TEXTO DE REFERÊNCIA.
◆ ◆ ◆ ◆
O segundo e último dia do seminário internacional Lei Geral de Proteção de Dados: a caminho da efetividade foi marcado por debates envolvendo a regulação, a efetividade e a segurança jurídica da Lei 13.709/2018, que entrará em vigor em 2020. Durante a segunda-feira (27) e na manhã desta terça (28), magistrados e outros operadores do direito, membros do governo e do Congresso Nacional, representantes de empresas e especialistas em geral do Brasil e do exterior se reuniram para discutir o assunto no auditório do Superior Tribunal de Justiça (STJ), em Brasília.
O evento foi realizado por meio de parceria entre o STJ, o Centro de Estudos Judiciários do Conselho da Justiça Federal (CEJ/CJF), a Associação dos Juízes Federais do Brasil (Ajufe), o Centro de Direito, Internet e Sociedade do Instituto Brasiliense de Direito Público (Cedis/IDP) e a FGV Projetos. O seminário teve coordenação científica do ministro do STJ Villas Bôas Cueva, da professora da Universidade de Brasília (UnB) Laura Schertel Mendes e do professor do IDP Danilo Doneda.
O objetivo foi debater a implementação efetiva da LGPD, por meio da análise do ordenamento jurídico, e os pontos com maior probabilidade de demandar posicionamento dos tribunais acerca de sua interpretação. O seminário também analisou as práticas correlatas já adotadas em outros países.
◆ ◆ ◆ ◆
DADOS DO EXERCÍCIO.
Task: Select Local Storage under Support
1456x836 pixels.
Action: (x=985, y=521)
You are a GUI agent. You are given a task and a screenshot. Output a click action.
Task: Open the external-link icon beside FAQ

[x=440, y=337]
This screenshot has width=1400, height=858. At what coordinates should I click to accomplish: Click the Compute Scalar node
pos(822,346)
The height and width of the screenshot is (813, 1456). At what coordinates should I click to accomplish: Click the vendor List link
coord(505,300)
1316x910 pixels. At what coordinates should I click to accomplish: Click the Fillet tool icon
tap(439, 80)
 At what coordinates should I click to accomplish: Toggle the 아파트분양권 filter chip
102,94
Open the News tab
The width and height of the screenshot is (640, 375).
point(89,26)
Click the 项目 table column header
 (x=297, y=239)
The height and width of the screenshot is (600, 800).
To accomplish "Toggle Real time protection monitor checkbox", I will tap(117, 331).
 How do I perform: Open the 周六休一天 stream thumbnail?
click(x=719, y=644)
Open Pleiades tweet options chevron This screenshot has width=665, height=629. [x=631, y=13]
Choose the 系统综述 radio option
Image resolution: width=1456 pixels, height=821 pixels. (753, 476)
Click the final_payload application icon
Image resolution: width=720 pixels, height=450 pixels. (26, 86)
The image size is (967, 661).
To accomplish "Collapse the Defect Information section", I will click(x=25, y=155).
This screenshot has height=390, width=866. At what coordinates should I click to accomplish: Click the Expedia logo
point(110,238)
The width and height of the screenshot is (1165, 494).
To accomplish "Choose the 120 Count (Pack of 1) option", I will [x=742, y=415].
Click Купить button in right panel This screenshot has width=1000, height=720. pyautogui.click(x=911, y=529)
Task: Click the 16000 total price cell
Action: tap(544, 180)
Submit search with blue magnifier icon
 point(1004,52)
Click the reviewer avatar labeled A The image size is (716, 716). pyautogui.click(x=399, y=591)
◆ ◆ ◆ ◆
TAREFA BREVE A.
Transcreva integralmente o texto sobre o seminário da LGPD.
TAREFA BREVE B.
Nas linhas dos dados do exercício, converta em uma lista JSON de strings tudo o que vai da linha que contém "The height and width of the screenshot is (600, 800)." até a que contém "will [x=742, y=415].". Use uma string por linha e omita as linhas em branco.

RESULTADO A.
O segundo e último dia do seminário internacional Lei Geral de Proteção de Dados: a caminho da efetividade foi marcado por debates envolvendo a regulação, a efetividade e a segurança jurídica da Lei 13.709/2018, que entrará em vigor em 2020. Durante a segunda-feira (27) e na manhã desta terça (28), magistrados e outros operadores do direito, membros do governo e do Congresso Nacional, representantes de empresas e especialistas em geral do Brasil e do exterior se reuniram para discutir o assunto no auditório do Superior Tribunal de Justiça (STJ), em Brasília.
O evento foi realizado por meio de parceria entre o STJ, o Centro de Estudos Judiciários do Conselho da Justiça Federal (CEJ/CJF), a Associação dos Juízes Federais do Brasil (Ajufe), o Centro de Direito, Internet e Sociedade do Instituto Brasiliense de Direito Público (Cedis/IDP) e a FGV Projetos. O seminário teve coordenação científica do ministro do STJ Villas Bôas Cueva, da professora da Universidade de Brasília (UnB) Laura Schertel Mendes e do professor do IDP Danilo Doneda.
O objetivo foi debater a implementação efetiva da LGPD, por meio da análise do ordenamento jurídico, e os pontos com maior probabilidade de demandar posicionamento dos tribunais acerca de sua interpretação. O seminário também analisou as práticas correlatas já adotadas em outros países.

RESULTADO B.
[
  "The height and width of the screenshot is (600, 800).",
  "To accomplish \"Toggle Real time protection monitor checkbox\", I will tap(117, 331).",
  " How do I perform: Open the 周六休一天 stream thumbnail?",
  "click(x=719, y=644)",
  "Open Pleiades tweet options chevron This screenshot has width=665, height=629. [x=631, y=13]",
  "Choose the 系统综述 radio option",
  "Image resolution: width=1456 pixels, height=821 pixels. (753, 476)",
  "Click the final_payload application icon",
  "Image resolution: width=720 pixels, height=450 pixels. (26, 86)",
  "The image size is (967, 661).",
  "To accomplish \"Collapse the Defect Information section\", I will click(x=25, y=155).",
  "This screenshot has height=390, width=866. At what coordinates should I click to accomplish: Click the Expedia logo",
  "point(110,238)",
  "The width and height of the screenshot is (1165, 494).",
  "To accomplish \"Choose the 120 Count (Pack of 1) option\", I will [x=742, y=415]."
]